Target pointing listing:
========

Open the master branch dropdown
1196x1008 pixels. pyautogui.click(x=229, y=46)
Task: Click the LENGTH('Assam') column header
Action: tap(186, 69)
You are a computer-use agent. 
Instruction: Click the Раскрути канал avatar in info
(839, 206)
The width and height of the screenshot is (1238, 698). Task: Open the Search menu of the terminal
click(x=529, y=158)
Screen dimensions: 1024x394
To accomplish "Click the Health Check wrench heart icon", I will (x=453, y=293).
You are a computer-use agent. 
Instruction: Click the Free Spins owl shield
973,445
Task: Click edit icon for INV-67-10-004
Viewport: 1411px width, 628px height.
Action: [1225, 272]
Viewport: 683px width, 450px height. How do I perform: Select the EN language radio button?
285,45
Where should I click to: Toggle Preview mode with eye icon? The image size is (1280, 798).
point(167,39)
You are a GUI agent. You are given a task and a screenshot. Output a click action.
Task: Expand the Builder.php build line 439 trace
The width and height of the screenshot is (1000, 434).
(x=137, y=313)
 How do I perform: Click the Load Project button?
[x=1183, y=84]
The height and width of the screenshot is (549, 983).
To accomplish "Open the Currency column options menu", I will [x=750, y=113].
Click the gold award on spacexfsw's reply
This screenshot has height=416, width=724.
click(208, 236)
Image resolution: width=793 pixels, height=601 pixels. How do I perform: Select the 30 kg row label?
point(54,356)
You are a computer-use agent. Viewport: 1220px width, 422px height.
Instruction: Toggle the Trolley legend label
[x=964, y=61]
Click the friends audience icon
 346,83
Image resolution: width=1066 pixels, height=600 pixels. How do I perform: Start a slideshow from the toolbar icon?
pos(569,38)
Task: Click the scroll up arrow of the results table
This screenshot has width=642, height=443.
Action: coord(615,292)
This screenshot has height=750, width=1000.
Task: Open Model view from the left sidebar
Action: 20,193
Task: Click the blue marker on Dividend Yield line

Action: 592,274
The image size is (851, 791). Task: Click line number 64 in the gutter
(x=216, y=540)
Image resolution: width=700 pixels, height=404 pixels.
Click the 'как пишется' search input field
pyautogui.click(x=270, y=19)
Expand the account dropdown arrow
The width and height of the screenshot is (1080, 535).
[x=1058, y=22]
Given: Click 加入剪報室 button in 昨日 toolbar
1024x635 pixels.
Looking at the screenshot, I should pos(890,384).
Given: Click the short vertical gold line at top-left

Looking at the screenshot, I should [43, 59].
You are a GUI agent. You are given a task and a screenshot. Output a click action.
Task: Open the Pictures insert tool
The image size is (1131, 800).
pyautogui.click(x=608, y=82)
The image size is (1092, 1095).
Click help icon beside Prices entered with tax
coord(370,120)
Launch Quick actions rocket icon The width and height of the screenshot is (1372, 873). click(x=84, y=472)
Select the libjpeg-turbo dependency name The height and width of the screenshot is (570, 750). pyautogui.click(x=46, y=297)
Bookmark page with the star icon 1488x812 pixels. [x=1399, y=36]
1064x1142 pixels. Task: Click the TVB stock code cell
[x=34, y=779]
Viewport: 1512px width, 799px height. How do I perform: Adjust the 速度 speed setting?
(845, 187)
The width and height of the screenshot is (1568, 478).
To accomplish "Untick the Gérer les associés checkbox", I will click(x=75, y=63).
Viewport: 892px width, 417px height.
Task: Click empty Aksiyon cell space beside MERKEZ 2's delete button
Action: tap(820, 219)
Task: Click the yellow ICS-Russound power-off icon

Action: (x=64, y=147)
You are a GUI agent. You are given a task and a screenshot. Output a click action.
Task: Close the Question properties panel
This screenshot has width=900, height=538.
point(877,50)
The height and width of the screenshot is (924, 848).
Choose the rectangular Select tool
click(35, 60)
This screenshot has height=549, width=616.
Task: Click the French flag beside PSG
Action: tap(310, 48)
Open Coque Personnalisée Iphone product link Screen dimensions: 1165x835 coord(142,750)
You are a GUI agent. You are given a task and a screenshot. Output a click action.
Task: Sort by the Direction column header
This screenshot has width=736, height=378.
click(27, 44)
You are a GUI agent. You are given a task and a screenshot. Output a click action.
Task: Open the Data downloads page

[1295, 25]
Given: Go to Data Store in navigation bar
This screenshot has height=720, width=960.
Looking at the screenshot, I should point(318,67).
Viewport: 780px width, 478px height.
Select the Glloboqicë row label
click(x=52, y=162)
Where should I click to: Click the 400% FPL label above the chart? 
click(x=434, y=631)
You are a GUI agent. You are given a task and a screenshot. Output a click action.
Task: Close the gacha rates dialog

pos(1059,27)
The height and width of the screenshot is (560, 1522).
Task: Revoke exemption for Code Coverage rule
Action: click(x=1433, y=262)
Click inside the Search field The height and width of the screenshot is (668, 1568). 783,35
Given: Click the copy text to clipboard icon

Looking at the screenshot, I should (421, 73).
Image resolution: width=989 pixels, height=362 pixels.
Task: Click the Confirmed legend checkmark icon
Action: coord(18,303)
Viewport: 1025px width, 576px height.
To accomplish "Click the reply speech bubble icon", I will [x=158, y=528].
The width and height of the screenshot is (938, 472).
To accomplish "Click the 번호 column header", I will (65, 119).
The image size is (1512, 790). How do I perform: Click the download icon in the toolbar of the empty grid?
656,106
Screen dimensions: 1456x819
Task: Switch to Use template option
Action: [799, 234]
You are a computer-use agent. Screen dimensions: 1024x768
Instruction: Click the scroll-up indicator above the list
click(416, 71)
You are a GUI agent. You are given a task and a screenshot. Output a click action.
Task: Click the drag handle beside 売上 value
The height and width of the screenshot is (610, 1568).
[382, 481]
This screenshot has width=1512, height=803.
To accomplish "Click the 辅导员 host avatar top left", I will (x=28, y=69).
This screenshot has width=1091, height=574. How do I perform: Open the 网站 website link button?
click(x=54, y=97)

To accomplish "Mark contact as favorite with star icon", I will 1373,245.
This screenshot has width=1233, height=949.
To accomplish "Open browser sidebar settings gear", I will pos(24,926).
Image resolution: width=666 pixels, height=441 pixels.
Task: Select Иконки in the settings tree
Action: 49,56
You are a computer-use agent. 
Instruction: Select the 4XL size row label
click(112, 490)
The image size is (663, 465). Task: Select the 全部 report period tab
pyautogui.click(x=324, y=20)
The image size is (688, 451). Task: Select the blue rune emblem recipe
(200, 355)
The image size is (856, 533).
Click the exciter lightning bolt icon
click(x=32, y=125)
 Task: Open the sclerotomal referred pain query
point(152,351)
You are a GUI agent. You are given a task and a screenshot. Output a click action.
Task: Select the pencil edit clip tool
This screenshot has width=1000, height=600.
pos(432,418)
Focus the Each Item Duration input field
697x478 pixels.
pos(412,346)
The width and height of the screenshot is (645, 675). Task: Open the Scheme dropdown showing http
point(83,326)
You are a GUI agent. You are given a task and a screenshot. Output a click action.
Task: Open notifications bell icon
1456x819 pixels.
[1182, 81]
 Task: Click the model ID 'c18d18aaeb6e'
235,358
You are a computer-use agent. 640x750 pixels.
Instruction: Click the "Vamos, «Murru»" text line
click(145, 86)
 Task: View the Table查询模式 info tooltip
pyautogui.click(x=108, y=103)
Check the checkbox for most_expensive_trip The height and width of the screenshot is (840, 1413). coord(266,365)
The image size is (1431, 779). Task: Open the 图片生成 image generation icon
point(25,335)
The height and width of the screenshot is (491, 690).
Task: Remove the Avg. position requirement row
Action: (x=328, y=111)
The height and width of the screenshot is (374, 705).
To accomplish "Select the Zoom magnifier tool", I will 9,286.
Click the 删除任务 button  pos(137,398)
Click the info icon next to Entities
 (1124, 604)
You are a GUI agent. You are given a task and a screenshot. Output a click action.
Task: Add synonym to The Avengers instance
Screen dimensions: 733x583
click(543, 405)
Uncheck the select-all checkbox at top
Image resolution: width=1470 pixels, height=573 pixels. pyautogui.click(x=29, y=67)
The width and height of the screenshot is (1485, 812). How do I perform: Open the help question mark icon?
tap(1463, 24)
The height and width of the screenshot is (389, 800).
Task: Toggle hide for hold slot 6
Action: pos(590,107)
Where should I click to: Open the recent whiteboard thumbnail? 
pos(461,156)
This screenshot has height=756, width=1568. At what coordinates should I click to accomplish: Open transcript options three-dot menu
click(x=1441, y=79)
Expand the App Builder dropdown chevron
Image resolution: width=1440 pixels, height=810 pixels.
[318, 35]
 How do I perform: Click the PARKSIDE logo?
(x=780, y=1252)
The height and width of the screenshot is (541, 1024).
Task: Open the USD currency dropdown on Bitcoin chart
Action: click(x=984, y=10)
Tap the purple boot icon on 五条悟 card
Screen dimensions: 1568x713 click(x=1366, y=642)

========

**Work to complete:** Edit the listing above from its first line through the line that contains "[x=1058, y=22]", changing every "Viewport" to "Display" and leaving everything else as it is.

**Response to the exercise:**
Open the master branch dropdown
1196x1008 pixels. pyautogui.click(x=229, y=46)
Task: Click the LENGTH('Assam') column header
Action: tap(186, 69)
You are a computer-use agent. 
Instruction: Click the Раскрути канал avatar in info
(839, 206)
The width and height of the screenshot is (1238, 698). Task: Open the Search menu of the terminal
click(x=529, y=158)
Screen dimensions: 1024x394
To accomplish "Click the Health Check wrench heart icon", I will (x=453, y=293).
You are a computer-use agent. 
Instruction: Click the Free Spins owl shield
973,445
Task: Click edit icon for INV-67-10-004
Display: 1411px width, 628px height.
Action: [1225, 272]
Display: 683px width, 450px height. How do I perform: Select the EN language radio button?
285,45
Where should I click to: Toggle Preview mode with eye icon? The image size is (1280, 798).
point(167,39)
You are a GUI agent. You are given a task and a screenshot. Output a click action.
Task: Expand the Builder.php build line 439 trace
The width and height of the screenshot is (1000, 434).
(x=137, y=313)
 How do I perform: Click the Load Project button?
[x=1183, y=84]
The height and width of the screenshot is (549, 983).
To accomplish "Open the Currency column options menu", I will [x=750, y=113].
Click the gold award on spacexfsw's reply
This screenshot has height=416, width=724.
click(208, 236)
Image resolution: width=793 pixels, height=601 pixels. How do I perform: Select the 30 kg row label?
point(54,356)
You are a computer-use agent. Display: 1220px width, 422px height.
Instruction: Toggle the Trolley legend label
[x=964, y=61]
Click the friends audience icon
 346,83
Image resolution: width=1066 pixels, height=600 pixels. How do I perform: Start a slideshow from the toolbar icon?
pos(569,38)
Task: Click the scroll up arrow of the results table
This screenshot has width=642, height=443.
Action: coord(615,292)
This screenshot has height=750, width=1000.
Task: Open Model view from the left sidebar
Action: 20,193
Task: Click the blue marker on Dividend Yield line

Action: 592,274
The image size is (851, 791). Task: Click line number 64 in the gutter
(x=216, y=540)
Image resolution: width=700 pixels, height=404 pixels.
Click the 'как пишется' search input field
pyautogui.click(x=270, y=19)
Expand the account dropdown arrow
The width and height of the screenshot is (1080, 535).
[x=1058, y=22]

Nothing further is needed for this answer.